[[ DATASET CONTENT open ]]

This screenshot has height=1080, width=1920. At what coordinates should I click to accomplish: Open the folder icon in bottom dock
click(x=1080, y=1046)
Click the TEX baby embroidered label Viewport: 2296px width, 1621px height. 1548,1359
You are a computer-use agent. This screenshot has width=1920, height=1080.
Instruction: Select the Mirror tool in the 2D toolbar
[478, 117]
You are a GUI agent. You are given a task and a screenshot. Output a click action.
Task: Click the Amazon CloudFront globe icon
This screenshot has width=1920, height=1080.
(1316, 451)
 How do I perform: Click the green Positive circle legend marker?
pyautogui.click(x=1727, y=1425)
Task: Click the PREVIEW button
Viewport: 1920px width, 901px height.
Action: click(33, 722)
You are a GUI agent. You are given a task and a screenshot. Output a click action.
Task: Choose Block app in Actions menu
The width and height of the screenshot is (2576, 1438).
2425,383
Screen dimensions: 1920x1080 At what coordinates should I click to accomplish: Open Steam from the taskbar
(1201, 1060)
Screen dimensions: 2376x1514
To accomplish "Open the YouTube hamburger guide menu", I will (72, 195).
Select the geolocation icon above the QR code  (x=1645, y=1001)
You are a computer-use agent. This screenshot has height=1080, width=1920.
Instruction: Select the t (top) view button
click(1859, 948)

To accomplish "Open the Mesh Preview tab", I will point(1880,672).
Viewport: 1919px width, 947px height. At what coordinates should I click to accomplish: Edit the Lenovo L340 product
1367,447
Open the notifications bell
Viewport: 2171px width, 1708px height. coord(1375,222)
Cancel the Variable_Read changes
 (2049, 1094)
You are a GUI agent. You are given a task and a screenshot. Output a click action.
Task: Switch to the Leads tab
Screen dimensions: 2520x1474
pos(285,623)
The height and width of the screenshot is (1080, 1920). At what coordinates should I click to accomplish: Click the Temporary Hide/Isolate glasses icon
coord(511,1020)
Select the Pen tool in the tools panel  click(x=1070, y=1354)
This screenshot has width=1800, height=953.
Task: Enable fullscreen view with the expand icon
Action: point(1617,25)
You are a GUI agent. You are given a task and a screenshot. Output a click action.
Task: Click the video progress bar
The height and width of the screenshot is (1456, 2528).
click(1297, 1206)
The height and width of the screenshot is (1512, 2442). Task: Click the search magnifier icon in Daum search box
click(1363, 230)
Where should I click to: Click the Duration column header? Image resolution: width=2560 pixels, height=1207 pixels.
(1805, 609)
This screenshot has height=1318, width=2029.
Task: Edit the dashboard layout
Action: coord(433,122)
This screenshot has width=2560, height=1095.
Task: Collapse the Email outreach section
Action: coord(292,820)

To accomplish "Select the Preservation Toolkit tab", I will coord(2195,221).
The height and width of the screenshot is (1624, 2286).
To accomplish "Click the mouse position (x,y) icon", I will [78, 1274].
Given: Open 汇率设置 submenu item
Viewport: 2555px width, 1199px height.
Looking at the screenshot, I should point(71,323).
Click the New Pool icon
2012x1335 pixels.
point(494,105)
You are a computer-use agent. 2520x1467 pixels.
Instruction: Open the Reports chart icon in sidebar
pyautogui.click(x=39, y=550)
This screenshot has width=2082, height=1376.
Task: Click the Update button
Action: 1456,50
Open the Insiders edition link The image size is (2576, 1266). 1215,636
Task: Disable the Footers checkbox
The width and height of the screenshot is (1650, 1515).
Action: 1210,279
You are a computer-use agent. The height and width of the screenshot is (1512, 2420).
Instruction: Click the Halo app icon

[[ DATASET CONTENT closed ]]

- [ABOUT THIS EXERCISE]
Your answer should be the lines above, from the line containing "The height and width of the screenshot is (1080, 1920)." up to and including the line containing "The height and width of the screenshot is (1624, 2286).", reproduced exactly and with nothing else.

- [REPLY]
The height and width of the screenshot is (1080, 1920). At what coordinates should I click to accomplish: Click the Temporary Hide/Isolate glasses icon
coord(511,1020)
Select the Pen tool in the tools panel  click(x=1070, y=1354)
This screenshot has width=1800, height=953.
Task: Enable fullscreen view with the expand icon
Action: point(1617,25)
You are a GUI agent. You are given a task and a screenshot. Output a click action.
Task: Click the video progress bar
The height and width of the screenshot is (1456, 2528).
click(1297, 1206)
The height and width of the screenshot is (1512, 2442). Task: Click the search magnifier icon in Daum search box
click(1363, 230)
Where should I click to: Click the Duration column header? Image resolution: width=2560 pixels, height=1207 pixels.
(1805, 609)
This screenshot has height=1318, width=2029.
Task: Edit the dashboard layout
Action: coord(433,122)
This screenshot has width=2560, height=1095.
Task: Collapse the Email outreach section
Action: coord(292,820)

To accomplish "Select the Preservation Toolkit tab", I will coord(2195,221).
The height and width of the screenshot is (1624, 2286).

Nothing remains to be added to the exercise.